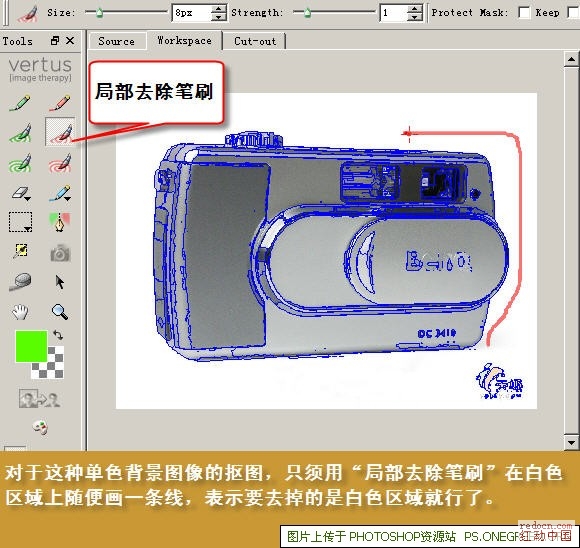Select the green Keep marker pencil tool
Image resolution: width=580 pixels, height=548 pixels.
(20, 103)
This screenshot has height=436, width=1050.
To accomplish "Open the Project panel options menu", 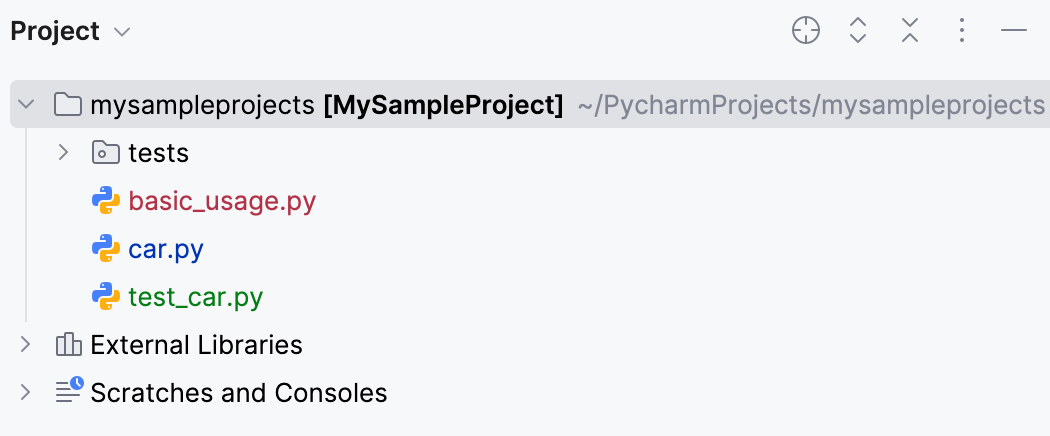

**What this task involves:** Where the line containing "This screenshot has height=436, width=1050." appears, begin writing out the lines word for word, and continue through the last line of the data, leaving out pictures.

**Exercise result:**
This screenshot has height=436, width=1050.
To accomplish "Open the Project panel options menu", 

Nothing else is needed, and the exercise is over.